What to do |
Would you go through the records below and copy each line with the string "terminal"?

━━━━━━━━━━

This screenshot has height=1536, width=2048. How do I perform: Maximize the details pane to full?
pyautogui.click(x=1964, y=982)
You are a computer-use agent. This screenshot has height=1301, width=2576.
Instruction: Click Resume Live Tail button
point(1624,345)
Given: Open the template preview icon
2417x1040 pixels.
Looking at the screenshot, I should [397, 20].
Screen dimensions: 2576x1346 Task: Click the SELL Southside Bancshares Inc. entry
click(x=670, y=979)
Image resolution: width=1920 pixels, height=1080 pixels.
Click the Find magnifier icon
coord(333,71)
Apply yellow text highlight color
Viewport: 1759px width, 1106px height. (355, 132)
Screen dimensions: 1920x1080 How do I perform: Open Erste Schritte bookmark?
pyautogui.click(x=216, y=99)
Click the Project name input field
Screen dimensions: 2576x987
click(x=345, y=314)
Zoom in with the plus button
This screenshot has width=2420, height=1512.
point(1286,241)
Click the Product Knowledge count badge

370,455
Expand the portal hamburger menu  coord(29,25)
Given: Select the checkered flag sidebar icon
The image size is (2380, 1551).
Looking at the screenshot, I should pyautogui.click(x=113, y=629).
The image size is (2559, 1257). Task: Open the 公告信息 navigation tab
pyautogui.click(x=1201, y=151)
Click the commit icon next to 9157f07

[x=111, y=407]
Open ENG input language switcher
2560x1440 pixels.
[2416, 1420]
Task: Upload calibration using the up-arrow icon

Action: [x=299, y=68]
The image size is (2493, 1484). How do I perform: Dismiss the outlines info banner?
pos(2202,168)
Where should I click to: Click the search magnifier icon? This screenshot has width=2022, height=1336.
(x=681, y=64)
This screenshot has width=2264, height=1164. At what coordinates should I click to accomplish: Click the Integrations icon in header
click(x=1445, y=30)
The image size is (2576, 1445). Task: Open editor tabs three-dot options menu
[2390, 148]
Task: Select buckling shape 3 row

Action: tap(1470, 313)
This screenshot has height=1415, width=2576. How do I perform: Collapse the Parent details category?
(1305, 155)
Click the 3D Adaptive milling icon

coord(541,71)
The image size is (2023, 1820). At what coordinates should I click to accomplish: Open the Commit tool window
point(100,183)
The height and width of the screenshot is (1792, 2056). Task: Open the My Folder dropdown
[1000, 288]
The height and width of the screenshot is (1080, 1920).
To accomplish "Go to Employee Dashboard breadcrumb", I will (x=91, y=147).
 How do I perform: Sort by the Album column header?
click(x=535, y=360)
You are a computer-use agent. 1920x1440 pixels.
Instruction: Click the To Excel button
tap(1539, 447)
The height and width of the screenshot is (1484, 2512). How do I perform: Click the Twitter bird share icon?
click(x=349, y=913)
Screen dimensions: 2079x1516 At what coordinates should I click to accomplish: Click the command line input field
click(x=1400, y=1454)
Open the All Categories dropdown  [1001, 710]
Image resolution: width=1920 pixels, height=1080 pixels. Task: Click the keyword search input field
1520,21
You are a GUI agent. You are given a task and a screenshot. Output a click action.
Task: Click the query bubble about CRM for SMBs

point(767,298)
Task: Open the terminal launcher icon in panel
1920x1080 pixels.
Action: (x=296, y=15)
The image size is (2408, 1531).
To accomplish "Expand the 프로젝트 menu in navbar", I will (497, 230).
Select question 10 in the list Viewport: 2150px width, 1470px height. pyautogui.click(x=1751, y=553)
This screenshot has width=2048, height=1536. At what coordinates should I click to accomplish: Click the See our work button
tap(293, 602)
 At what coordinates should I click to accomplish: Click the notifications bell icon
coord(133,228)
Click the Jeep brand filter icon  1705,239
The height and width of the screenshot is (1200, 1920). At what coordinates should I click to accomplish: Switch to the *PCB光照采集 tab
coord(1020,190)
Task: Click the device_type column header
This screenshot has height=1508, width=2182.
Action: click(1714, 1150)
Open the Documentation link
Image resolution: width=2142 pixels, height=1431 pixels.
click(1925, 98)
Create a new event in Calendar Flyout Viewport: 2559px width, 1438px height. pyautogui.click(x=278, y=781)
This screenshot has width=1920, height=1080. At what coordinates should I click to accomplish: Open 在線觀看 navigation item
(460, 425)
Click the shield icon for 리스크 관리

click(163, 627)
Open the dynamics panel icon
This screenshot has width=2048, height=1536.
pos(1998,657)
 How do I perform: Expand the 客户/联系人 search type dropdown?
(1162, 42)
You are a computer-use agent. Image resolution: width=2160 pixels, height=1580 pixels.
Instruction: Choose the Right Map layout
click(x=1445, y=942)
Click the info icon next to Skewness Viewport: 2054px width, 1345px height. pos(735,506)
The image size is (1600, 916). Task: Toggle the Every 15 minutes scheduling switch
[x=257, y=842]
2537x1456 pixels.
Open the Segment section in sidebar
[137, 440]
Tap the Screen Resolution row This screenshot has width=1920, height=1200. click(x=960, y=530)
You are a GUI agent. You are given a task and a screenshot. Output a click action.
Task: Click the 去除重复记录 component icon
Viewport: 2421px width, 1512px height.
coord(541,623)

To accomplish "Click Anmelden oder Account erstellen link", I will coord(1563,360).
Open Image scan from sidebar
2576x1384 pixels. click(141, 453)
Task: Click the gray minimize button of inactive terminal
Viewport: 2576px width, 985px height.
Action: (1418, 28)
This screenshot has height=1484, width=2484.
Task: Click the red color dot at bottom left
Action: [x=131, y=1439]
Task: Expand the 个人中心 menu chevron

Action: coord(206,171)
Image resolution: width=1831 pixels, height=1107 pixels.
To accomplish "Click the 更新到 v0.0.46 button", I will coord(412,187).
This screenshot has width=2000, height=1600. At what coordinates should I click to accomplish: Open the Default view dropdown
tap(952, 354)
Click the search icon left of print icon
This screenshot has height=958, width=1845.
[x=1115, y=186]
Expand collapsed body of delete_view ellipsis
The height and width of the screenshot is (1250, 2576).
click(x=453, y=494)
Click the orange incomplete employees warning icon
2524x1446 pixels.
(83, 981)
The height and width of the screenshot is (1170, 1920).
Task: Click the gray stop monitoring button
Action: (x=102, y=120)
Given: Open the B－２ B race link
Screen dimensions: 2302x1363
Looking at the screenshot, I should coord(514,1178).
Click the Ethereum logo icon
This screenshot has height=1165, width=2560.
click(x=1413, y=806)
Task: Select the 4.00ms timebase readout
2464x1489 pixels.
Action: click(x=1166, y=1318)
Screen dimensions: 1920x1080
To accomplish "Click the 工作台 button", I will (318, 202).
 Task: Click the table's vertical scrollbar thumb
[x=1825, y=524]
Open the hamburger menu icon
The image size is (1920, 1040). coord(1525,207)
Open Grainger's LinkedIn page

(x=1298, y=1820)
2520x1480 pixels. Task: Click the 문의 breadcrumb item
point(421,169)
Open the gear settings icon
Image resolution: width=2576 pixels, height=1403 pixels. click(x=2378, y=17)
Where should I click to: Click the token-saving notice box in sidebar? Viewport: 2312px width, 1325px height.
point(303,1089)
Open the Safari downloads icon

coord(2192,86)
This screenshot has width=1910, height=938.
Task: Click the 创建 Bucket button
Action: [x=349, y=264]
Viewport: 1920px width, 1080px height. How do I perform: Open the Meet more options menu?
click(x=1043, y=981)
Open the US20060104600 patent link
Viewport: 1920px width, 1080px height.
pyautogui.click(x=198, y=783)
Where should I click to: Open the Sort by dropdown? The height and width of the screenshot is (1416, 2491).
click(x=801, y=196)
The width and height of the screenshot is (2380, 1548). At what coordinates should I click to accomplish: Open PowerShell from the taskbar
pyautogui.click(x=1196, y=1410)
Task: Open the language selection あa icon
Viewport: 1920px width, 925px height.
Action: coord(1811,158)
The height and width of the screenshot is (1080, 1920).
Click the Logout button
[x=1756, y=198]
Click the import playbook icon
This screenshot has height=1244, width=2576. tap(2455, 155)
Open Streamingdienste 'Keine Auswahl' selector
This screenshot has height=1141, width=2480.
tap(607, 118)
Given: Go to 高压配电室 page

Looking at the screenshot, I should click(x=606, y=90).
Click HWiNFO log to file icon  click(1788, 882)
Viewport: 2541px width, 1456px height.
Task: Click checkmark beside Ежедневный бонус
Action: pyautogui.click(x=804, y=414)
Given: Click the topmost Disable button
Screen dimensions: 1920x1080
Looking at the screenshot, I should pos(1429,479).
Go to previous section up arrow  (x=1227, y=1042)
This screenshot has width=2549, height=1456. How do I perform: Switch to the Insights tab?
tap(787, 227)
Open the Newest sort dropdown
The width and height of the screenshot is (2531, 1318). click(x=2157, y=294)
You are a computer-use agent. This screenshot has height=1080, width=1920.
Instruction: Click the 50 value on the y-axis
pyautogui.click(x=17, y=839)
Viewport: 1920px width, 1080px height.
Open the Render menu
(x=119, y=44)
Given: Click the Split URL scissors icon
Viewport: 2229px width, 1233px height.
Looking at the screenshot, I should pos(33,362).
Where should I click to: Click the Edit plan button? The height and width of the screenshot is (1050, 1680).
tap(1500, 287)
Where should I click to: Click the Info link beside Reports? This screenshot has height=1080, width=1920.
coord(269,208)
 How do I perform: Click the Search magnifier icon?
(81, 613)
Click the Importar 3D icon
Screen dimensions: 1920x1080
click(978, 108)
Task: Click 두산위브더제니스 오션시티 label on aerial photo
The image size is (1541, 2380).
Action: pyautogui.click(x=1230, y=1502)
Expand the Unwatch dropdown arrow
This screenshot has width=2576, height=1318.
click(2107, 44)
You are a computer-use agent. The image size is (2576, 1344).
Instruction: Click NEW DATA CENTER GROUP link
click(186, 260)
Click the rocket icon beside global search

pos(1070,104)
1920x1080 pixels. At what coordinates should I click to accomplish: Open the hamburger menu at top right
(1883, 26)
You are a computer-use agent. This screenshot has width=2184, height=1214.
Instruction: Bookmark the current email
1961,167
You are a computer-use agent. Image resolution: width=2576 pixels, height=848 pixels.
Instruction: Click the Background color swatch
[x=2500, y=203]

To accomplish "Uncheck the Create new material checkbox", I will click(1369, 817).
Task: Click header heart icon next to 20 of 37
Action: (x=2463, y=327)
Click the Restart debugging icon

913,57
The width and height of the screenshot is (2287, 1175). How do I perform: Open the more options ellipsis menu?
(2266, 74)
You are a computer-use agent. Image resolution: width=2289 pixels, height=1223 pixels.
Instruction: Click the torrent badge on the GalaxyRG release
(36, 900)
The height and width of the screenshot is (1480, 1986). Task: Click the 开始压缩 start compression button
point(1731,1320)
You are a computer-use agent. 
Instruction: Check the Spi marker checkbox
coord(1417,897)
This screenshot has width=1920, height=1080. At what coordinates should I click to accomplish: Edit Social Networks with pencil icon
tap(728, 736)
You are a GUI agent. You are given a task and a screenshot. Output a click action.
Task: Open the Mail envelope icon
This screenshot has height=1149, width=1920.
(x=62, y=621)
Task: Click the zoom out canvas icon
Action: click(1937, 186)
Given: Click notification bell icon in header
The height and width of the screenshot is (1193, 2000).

━━━━━━━━━━

Task answer |
Task: Open the terminal launcher icon in panel
Task: Click the gray minimize button of inactive terminal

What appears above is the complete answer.